Die Widersprüche der Einwanderungspolitik nehmen zu

Die Widersprüche kennzeichnen die Einwanderungspolitik der aktuellen Phase. Es braucht Einwanderer für die ökonomische Verwertung und dafür auch eine gewisse Weltoffenheit und Toleranz (Standortattraktivität). Gleichzeitig sollen Geflüchtete weiter abgeschreckt und gegen sie abgeschottet werden. Für die Legitimation dieser Abschottung werden immer neue und alte Feindesbilder aufrechterhalten und in diesem Dienste werden soziale Ausgrenzung und Entmenschlichung toleriert und befördert.

Die rassistisch populistische Opposition zu diesem Gesetz, allen voran der AfD und den Unionsparteien („Verramschen der Staatsbürgerschaft“), sollte niemanden darüber hinwegtäuschen, dass die Politik der Regierungsparteien rassistisch ist.

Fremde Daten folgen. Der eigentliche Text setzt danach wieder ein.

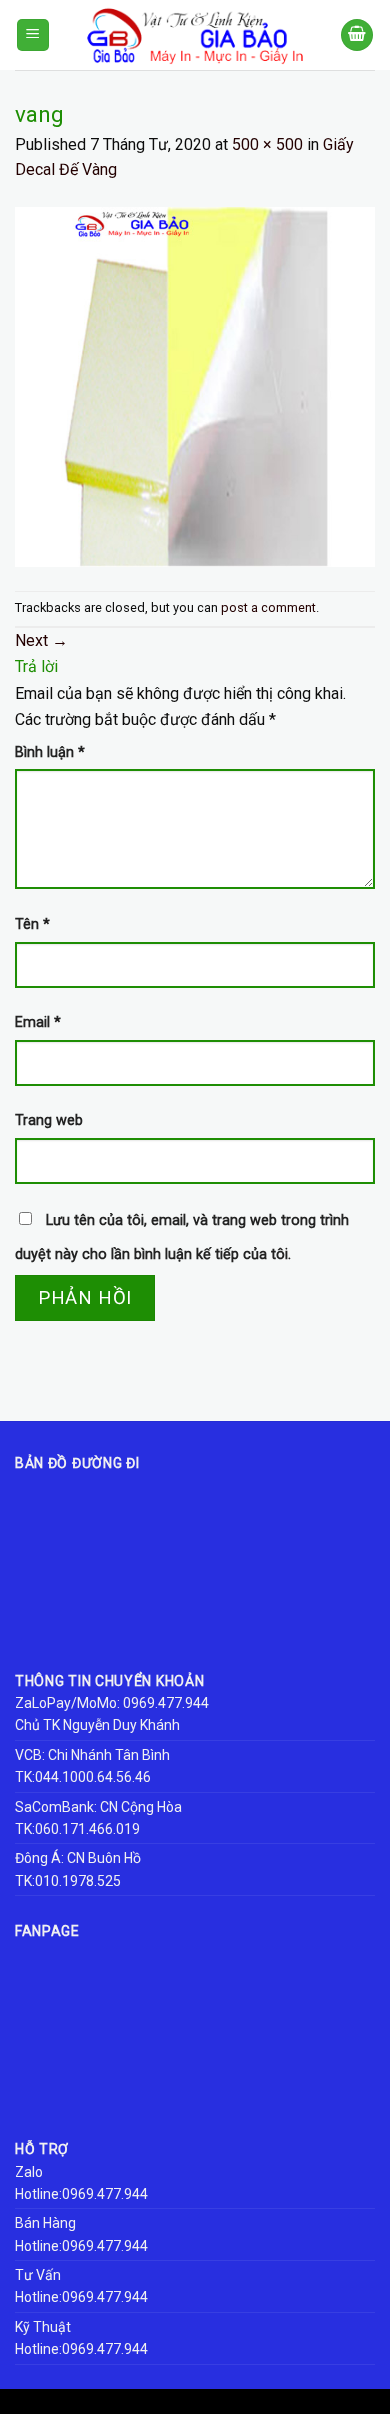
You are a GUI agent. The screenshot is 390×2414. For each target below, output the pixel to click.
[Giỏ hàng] (357, 35)
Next (41, 640)
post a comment (268, 607)
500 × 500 (267, 144)
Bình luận (50, 752)
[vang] (195, 385)
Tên (32, 924)
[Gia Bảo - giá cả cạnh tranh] (195, 35)
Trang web (49, 1120)
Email (38, 1022)
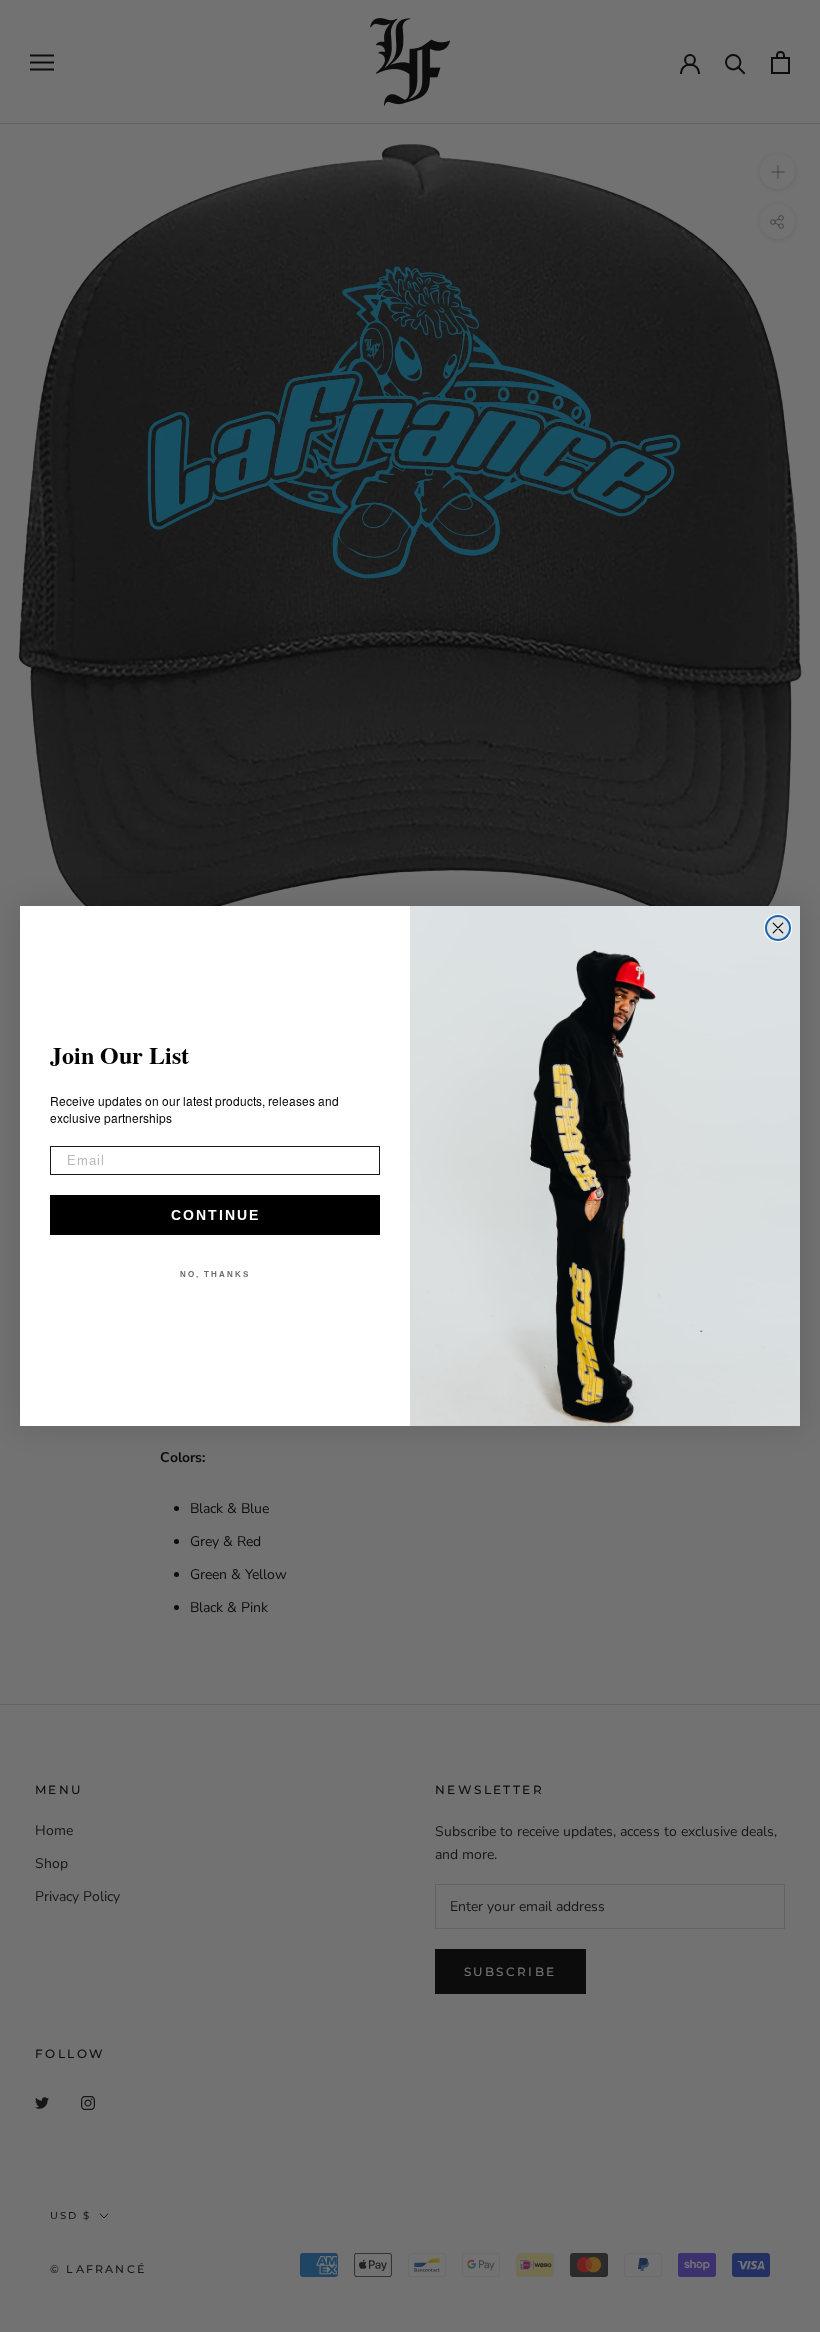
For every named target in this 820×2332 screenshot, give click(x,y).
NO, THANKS (215, 1274)
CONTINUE (215, 1215)
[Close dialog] (778, 928)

Und dass sie die Erzählung von guten und schlechten Einwanderern, von guten und schlechten Schutzsuchenden aufrecht erhält und bestärkt, in die sich ohne Probleme auch Menschen mit eigener Einwanderungsgeschichte einreihen können und das auch vielfach tun.

Die Rechtslage und die Möglichkeiten, die für Einwanderer bestimmter Länder und Ethnien geschaffen werden, hängen zudem auch immer eng mit außenpolitischen Fragen zusammen. Z.B. gibt es zahlreiche Ausnahmeregelungen in der Rechtslage für Staatsangehörige eines Mitgliedsstaats der Europäischen Union, die kommunales Wahlrecht haben und dessen Partner keinen Sprachnachweis benötigen. Auch nachziehende Ehepartner von Staatsangehörigen einiger weiterer ausgesuchter Länder – darunter Australien, Israel, Japan, Kanada, das Vereinigte Königreich und die USA – sind von dem Spracherfordernis befreit. Viele andere müssen jahrelang von ihrem Partner getrennt leben.

Die großzügige Aufnahme und Integration ukrainischer Geflüchteter ist Teil einer Kriegspolitik Deutschlands, die Nähe und Mitgefühl mit dem Kriegspartner erzeugen und das Feindbild des Kriegsgegners verschärfen soll. Und mit der Debatte um die Anerkennung des Existenzrechts Israels für die Einbürgerung wird nicht, wie verkündet, der Antisemitismus bekämpft, sondern der potenzielle Protest palästinensischer Einwanderer gegen Deutschlands Kriegspolitik an Israels Seite kriminalisiert und bestraft.